• **What you need to do**: Replace "Instruction" with "Command" throughout the data below and give the lines back with nothing else changed.

• **Entries shown**:
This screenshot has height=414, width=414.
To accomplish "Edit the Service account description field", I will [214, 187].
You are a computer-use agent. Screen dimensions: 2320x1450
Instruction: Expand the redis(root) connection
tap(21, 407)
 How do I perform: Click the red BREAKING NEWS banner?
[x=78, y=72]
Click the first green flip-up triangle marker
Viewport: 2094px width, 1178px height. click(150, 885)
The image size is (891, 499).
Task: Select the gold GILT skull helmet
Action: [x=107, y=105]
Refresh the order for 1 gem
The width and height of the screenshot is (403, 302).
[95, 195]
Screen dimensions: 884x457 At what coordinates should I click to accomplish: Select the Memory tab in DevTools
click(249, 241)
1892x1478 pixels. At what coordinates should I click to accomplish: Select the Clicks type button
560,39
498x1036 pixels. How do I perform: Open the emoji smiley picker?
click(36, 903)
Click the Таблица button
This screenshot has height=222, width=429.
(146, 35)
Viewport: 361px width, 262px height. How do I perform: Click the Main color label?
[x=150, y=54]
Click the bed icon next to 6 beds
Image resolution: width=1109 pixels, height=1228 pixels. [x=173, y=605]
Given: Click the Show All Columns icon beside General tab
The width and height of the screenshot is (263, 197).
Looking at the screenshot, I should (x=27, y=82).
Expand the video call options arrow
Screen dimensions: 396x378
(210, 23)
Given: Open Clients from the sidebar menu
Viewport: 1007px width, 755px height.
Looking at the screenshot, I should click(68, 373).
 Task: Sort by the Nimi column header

• **Result**:
This screenshot has height=414, width=414.
To accomplish "Edit the Service account description field", I will [214, 187].
You are a computer-use agent. Screen dimensions: 2320x1450
Command: Expand the redis(root) connection
tap(21, 407)
 How do I perform: Click the red BREAKING NEWS banner?
[x=78, y=72]
Click the first green flip-up triangle marker
Viewport: 2094px width, 1178px height. click(150, 885)
The image size is (891, 499).
Task: Select the gold GILT skull helmet
Action: [x=107, y=105]
Refresh the order for 1 gem
The width and height of the screenshot is (403, 302).
[95, 195]
Screen dimensions: 884x457 At what coordinates should I click to accomplish: Select the Memory tab in DevTools
click(249, 241)
1892x1478 pixels. At what coordinates should I click to accomplish: Select the Clicks type button
560,39
498x1036 pixels. How do I perform: Open the emoji smiley picker?
click(36, 903)
Click the Таблица button
This screenshot has height=222, width=429.
(146, 35)
Viewport: 361px width, 262px height. How do I perform: Click the Main color label?
[x=150, y=54]
Click the bed icon next to 6 beds
Image resolution: width=1109 pixels, height=1228 pixels. [x=173, y=605]
Given: Click the Show All Columns icon beside General tab
The width and height of the screenshot is (263, 197).
Looking at the screenshot, I should (x=27, y=82).
Expand the video call options arrow
Screen dimensions: 396x378
(210, 23)
Given: Open Clients from the sidebar menu
Viewport: 1007px width, 755px height.
Looking at the screenshot, I should click(68, 373).
 Task: Sort by the Nimi column header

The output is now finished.